The only way to optimize code like this is to either use a faster storage mechanism, or run it directly on the physical disk(s) storing the Git repository. The latter in turn requires some kind of API/service to run on said servers that takes a Git action to run (e.g. via HTTP) and spits out the result.
Rugged::Diff#each and Rugged::Diff#each_patch can be quite slow (up to 30 seconds).
I think this is case where Gitaly will come into play, unless we can somehow optimize libgit2 or NFS. In looking at the strace logs, I believe it just takes a long time to seek/mmap big files over a networked file system, just as we saw in https://gitlab.com/gitlab-org/gitlab-ee/issues/1811#note_26109097. If you look at the strace logs, you see large blocks of time taken like this:
libgit2 is trying to memory-map large pack files over NFS, which causes a lot of round-trips and network transfer.
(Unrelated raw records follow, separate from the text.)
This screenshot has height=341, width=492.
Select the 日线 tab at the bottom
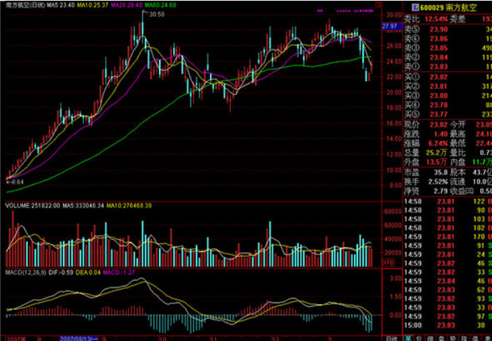pos(392,336)
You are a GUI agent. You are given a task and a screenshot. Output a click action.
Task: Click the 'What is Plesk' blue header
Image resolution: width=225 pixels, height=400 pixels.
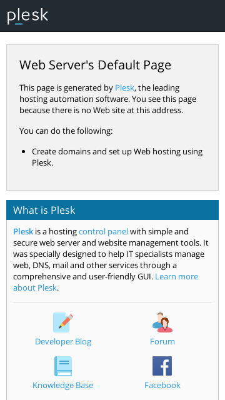(x=113, y=210)
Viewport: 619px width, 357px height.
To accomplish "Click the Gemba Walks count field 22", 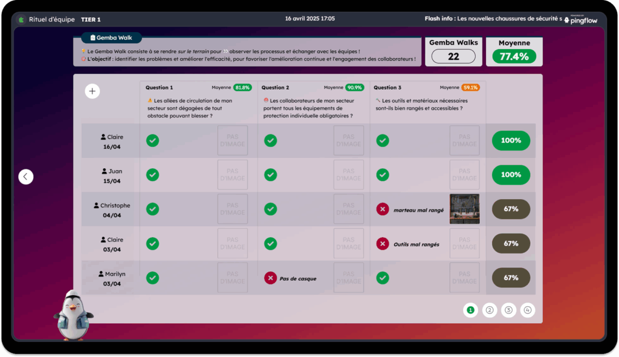I will (453, 56).
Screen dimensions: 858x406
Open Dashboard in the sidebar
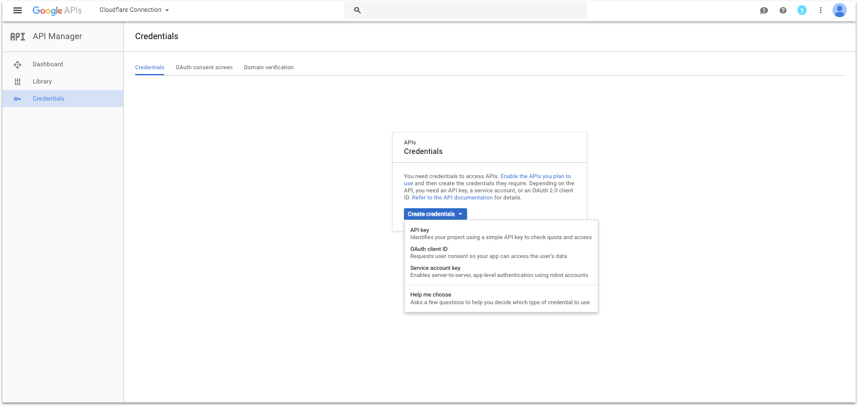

The more files there are in the diff, the more times we have to do this dance.
@stanhu thanks. I can just about tell from the screenshot that the problem appears to be in getting the changes count (?), as we load the changes tab async on the new MR page. I agree with everything in your previous comment, but is there anything here we think was caused by 9.0 specifically?
Error 502 when creating a merge request through the UI or API. Some of these are on the gitlab-ce project.
For the UI I've had 502s for #new, when changing source branch and might also have had it for create. For the API it would have been the equivalent of #create.
This may or may not correlate with high load. A few times there have been questions about 502s for merge requests a couple of mins before a more general outage.
@eReGeBe we tend to refer to migrations by their GitLab::Git migration site. Do you know where Rugged::Diff#find_similar! is being called from in our codebase?
@andrewnGitlab::Git::Repository#diff_patches. I don't see it on the migration board, so I'm guessing we haven't include it. It looks easy to do with gitaly-ruby.
@eReGeBe it needs to be migrated and with gitaly-ruby it is now possible. But the way the code is structured makes it hard as it is. Too many lazy interactions.
Gitlab::Git::Repository#diff_patches. I don't see it on the migration board, so I'm guessing we haven't include it. It looks easy to do with gitaly-ruby.